YOUR ASSIGNMENT: Output all the data exactly.

MATERIAL PROVIDED:
Start of Block

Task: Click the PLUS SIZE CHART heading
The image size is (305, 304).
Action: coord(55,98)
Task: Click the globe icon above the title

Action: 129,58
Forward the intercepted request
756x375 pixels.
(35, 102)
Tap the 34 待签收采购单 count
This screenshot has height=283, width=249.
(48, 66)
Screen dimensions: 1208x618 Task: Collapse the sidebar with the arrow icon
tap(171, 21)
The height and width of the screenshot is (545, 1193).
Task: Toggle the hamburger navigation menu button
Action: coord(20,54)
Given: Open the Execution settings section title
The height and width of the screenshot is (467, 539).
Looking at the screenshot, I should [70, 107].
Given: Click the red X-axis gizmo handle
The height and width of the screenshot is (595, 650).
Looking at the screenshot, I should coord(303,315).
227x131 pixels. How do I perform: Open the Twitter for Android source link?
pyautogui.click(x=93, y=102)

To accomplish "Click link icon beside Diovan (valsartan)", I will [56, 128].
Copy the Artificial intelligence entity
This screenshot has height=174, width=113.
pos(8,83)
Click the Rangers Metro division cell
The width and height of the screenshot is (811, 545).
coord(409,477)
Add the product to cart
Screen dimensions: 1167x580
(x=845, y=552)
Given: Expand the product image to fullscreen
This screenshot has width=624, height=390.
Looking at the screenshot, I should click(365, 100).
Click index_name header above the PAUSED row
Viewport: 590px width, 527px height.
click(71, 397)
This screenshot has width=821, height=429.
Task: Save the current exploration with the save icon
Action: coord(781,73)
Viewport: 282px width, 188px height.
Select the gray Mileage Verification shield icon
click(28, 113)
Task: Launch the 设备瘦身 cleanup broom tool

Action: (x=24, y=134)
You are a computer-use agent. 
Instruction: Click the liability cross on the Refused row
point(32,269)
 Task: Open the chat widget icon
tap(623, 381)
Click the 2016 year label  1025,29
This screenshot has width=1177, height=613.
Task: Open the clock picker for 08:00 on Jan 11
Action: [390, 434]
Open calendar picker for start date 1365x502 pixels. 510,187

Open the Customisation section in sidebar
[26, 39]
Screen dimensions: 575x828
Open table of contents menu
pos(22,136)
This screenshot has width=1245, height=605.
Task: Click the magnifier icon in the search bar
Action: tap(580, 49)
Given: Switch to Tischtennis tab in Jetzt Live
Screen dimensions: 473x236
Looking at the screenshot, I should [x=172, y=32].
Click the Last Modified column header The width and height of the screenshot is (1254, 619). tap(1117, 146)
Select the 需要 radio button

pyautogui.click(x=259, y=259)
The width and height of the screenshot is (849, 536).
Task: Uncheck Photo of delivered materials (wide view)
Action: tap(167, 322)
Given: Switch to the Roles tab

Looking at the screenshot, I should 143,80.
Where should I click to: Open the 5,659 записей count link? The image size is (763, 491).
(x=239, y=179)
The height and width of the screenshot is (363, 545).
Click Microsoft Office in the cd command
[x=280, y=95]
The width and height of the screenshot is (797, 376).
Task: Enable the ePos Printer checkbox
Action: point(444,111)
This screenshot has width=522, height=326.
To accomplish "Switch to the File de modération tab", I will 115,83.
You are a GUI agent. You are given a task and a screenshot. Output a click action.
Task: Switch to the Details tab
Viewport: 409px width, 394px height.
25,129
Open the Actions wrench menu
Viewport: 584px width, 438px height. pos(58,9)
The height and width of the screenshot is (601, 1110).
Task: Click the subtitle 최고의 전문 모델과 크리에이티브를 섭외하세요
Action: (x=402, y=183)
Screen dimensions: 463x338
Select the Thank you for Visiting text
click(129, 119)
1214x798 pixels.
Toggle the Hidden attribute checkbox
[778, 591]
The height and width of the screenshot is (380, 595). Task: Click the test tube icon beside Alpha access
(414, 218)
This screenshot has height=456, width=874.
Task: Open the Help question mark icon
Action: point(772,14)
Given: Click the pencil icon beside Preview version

End of Block

WRITTEN ANSWER:
Task: Click the PLUS SIZE CHART heading
The image size is (305, 304).
Action: coord(55,98)
Task: Click the globe icon above the title

Action: 129,58
Forward the intercepted request
756x375 pixels.
(35, 102)
Tap the 34 待签收采购单 count
This screenshot has height=283, width=249.
(48, 66)
Screen dimensions: 1208x618 Task: Collapse the sidebar with the arrow icon
tap(171, 21)
The height and width of the screenshot is (545, 1193).
Task: Toggle the hamburger navigation menu button
Action: coord(20,54)
Given: Open the Execution settings section title
The height and width of the screenshot is (467, 539).
Looking at the screenshot, I should [70, 107].
Given: Click the red X-axis gizmo handle
The height and width of the screenshot is (595, 650).
Looking at the screenshot, I should coord(303,315).
227x131 pixels. How do I perform: Open the Twitter for Android source link?
pyautogui.click(x=93, y=102)

To accomplish "Click link icon beside Diovan (valsartan)", I will [56, 128].
Copy the Artificial intelligence entity
This screenshot has height=174, width=113.
pos(8,83)
Click the Rangers Metro division cell
The width and height of the screenshot is (811, 545).
coord(409,477)
Add the product to cart
Screen dimensions: 1167x580
(x=845, y=552)
Given: Expand the product image to fullscreen
This screenshot has width=624, height=390.
Looking at the screenshot, I should click(365, 100).
Click index_name header above the PAUSED row
Viewport: 590px width, 527px height.
click(71, 397)
This screenshot has width=821, height=429.
Task: Save the current exploration with the save icon
Action: coord(781,73)
Viewport: 282px width, 188px height.
Select the gray Mileage Verification shield icon
click(28, 113)
Task: Launch the 设备瘦身 cleanup broom tool

Action: (x=24, y=134)
You are a computer-use agent. 
Instruction: Click the liability cross on the Refused row
point(32,269)
 Task: Open the chat widget icon
tap(623, 381)
Click the 2016 year label  1025,29
This screenshot has width=1177, height=613.
Task: Open the clock picker for 08:00 on Jan 11
Action: [390, 434]
Open calendar picker for start date 1365x502 pixels. 510,187

Open the Customisation section in sidebar
[26, 39]
Screen dimensions: 575x828
Open table of contents menu
pos(22,136)
This screenshot has width=1245, height=605.
Task: Click the magnifier icon in the search bar
Action: tap(580, 49)
Given: Switch to Tischtennis tab in Jetzt Live
Screen dimensions: 473x236
Looking at the screenshot, I should [x=172, y=32].
Click the Last Modified column header The width and height of the screenshot is (1254, 619). tap(1117, 146)
Select the 需要 radio button

pyautogui.click(x=259, y=259)
The width and height of the screenshot is (849, 536).
Task: Uncheck Photo of delivered materials (wide view)
Action: tap(167, 322)
Given: Switch to the Roles tab

Looking at the screenshot, I should 143,80.
Where should I click to: Open the 5,659 записей count link? The image size is (763, 491).
(x=239, y=179)
The height and width of the screenshot is (363, 545).
Click Microsoft Office in the cd command
[x=280, y=95]
The width and height of the screenshot is (797, 376).
Task: Enable the ePos Printer checkbox
Action: point(444,111)
This screenshot has width=522, height=326.
To accomplish "Switch to the File de modération tab", I will 115,83.
You are a GUI agent. You are given a task and a screenshot. Output a click action.
Task: Switch to the Details tab
Viewport: 409px width, 394px height.
25,129
Open the Actions wrench menu
Viewport: 584px width, 438px height. pos(58,9)
The height and width of the screenshot is (601, 1110).
Task: Click the subtitle 최고의 전문 모델과 크리에이티브를 섭외하세요
Action: (x=402, y=183)
Screen dimensions: 463x338
Select the Thank you for Visiting text
click(129, 119)
1214x798 pixels.
Toggle the Hidden attribute checkbox
[778, 591]
The height and width of the screenshot is (380, 595). Task: Click the test tube icon beside Alpha access
(414, 218)
This screenshot has height=456, width=874.
Task: Open the Help question mark icon
Action: point(772,14)
Given: Click the pencil icon beside Preview version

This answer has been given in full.